Saul Centers, Inc. (BFS - Free Report) recently announced that 73% of May 2020 total billings and 77% of April 2020 total billings have been paid by its tenants as of Jun 17, 2020. Moreover, the company noted that for the first 17 days of the current month, cash collections of June total billings are ahead of cash collections for the same period in May.
The coronavirus pandemic has been affecting demand for real estate. Also, the rent-paying capability of tenants has significantly suffered amid the macroeconomic uncertainties and job-market choppiness as well as adverse impact on business and consumer sentiment.
Saul Centers, with a portfolio comprising 50 shopping centers and seven mixed-use properties totaling 1,268 commercial tenants, also announced granting rent deferrals of approximately 4% of May total billings (or 14% of the total unpaid balance, including 6% with anchor tenants), and roughly 5% of April total billings (or 22% of the total unpaid balance, including 8% with anchor/national tenants).
However, the rent-collection update of Saul Centers, having 9 million square feet of shopping center and office space, and mixed-use properties containing 1,006 luxury apartment units or 0.8 million square feet, indicates that the company is benefiting from its portfolio’s tenant diversification. Rent collections have been strong in the residential (99% in May and 100% in April) and office (92% in both May and April) category. The same in retail was 66% in May and 71% in April.
Obviously the retail sector, which had already been battling store closures and bankruptcy woes, is likely to witness rent deferrals in the upcoming months due to the dwindling footfall at properties amid social-distancing mandates and higher e-commerce adoption.
However, the company noted that of its 50 shopping centers, 42 are anchored by a grocery store, home improvement store, pharmacy or bank. All of these have remained open as these are considered as "essential business" and seem to be saving the grace for Saul Centers. Moreover, as per modified operating protocols in sync with state and local guidelines, 91% of the company’s shopping center tenants are open and operating, while 100% of its shopping centers are open.
Apart from providing rent-collection details, the company also announced a quarterly dividend of 53 cents per share on its common stock, unchanged sequentially and year on year. The dividend is payable on Jul 31, to holders of record on Jul 17, 2020.
Saul Centers also noted that it delivered a mixed-use project comprising 491 apartment units and 60,000 square feet of retail space — The Waycroft — on North Glebe Road, in Arlington, VA, in the first week of April. The company has executed 165 residential applications, amounting roughly 34% of the available units as of Jun 17. This project adds to the portfolio’s diversity as it nearly doubles the residential component of the company’s portfolio to more than 1,000 luxury residential units. It is anchored by a 41,500-square-foot Target store, presently under construction and slated to open this August.
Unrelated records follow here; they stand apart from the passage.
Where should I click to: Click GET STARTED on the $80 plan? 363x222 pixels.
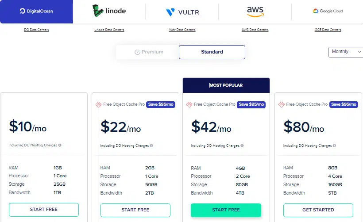click(318, 210)
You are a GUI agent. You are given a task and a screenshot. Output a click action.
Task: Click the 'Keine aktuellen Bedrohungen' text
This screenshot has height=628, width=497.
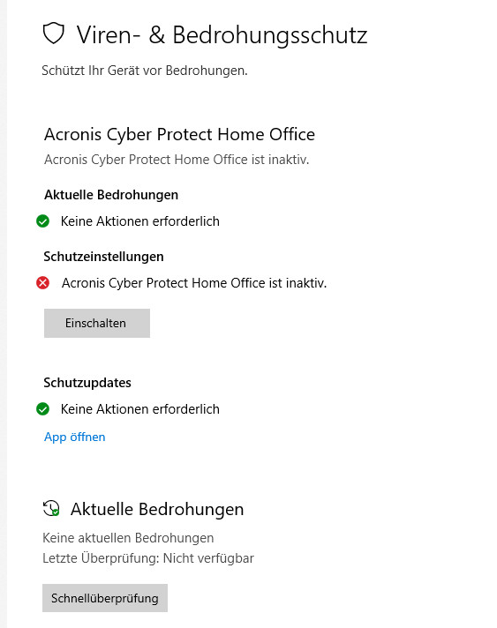pos(128,538)
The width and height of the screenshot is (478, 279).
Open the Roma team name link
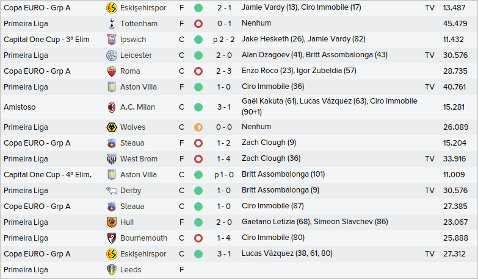pyautogui.click(x=130, y=71)
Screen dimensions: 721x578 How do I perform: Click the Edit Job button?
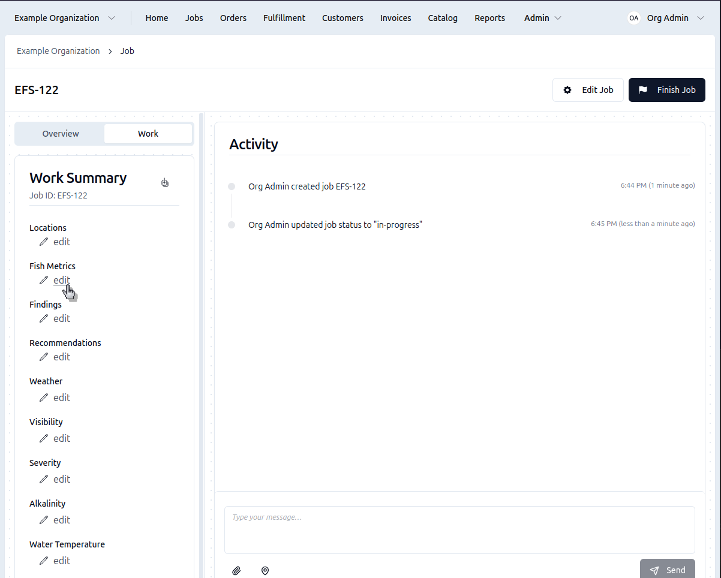(588, 90)
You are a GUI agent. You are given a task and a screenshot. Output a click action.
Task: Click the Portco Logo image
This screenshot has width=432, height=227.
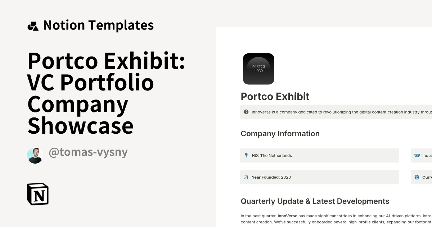pyautogui.click(x=258, y=69)
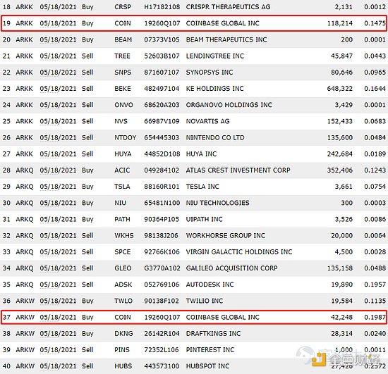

Shares of this Zacks Rank #4 (Sell) company have edged down 0.8%, quarter to date, as against the 18.6% rally of its industry.
You can see the complete list of today’s Zacks #1 Rank (Strong Buy) stocks here.
Stocks to Consider
Alexander Baldwin Holdings, Inc.’s (ALEX - Free Report) Zacks Consensus Estimate for 2020 funds from operations (FFO) per share has been unchanged at 83 cents over the past month. The company currently flaunts a Zacks Rank of 1.
City Office REIT, Inc.’s (CIO - Free Report) FFO per share estimate for the ongoing year has been unchanged at $1.11 over the past 30 days. The company currently sports a Zacks Rank of 1.
Gladstone Land Corporation’s (LAND - Free Report) FFO per share estimate for the current year has been unchanged at 68 cents over the past month. It currently carries a Zacks Rank of 2 (Buy).
Note: Anything related to earnings presented in this write-up represent funds from operations (FFO) — a widely used metric to gauge the performance of REITs.